ASSIGNMENT: Search the entries below for the word "agent" and copy each line that has it.

[Stored items]
════════════════

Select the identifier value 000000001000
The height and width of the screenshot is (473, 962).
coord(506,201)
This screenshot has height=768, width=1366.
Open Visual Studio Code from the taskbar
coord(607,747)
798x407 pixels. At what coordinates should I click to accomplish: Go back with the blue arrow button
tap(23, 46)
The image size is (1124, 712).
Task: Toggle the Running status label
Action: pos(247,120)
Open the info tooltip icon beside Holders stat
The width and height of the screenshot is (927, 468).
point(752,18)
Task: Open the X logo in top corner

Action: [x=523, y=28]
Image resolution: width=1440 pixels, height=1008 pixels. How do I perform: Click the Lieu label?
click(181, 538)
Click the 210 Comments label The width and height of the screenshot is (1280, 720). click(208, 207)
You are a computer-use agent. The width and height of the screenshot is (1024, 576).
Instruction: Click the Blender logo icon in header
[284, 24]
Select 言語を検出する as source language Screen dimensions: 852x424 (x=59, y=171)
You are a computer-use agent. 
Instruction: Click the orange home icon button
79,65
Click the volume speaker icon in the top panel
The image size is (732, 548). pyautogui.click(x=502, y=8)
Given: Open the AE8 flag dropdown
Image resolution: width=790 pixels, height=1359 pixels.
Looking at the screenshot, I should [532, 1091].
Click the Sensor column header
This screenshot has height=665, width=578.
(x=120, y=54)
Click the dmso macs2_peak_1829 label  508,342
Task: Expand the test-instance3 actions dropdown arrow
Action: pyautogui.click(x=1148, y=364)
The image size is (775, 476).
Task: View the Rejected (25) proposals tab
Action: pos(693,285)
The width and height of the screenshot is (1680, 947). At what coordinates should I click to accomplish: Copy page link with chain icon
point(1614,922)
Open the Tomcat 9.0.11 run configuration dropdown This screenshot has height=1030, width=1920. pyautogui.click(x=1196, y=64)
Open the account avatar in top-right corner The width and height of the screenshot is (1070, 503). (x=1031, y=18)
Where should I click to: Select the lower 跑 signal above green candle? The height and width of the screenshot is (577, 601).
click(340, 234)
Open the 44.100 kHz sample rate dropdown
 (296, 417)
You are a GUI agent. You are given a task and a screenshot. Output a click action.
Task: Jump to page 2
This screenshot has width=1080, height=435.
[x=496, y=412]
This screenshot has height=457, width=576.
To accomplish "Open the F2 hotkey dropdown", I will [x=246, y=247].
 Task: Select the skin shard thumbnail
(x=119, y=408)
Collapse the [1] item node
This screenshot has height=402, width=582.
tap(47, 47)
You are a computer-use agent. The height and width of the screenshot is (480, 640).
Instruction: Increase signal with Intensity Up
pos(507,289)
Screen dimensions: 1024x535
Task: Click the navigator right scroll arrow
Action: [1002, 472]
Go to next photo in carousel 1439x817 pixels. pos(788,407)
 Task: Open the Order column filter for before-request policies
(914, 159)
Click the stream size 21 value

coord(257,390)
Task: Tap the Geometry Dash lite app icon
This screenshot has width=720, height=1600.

════════════════

RESPONSE TO THIS EXERCISE:
You are a computer-use agent. The width and height of the screenshot is (1024, 576).
You are a computer-use agent. 
You are a GUI agent. You are given a task and a screenshot. Output a click action.
You are a computer-use agent. The height and width of the screenshot is (480, 640).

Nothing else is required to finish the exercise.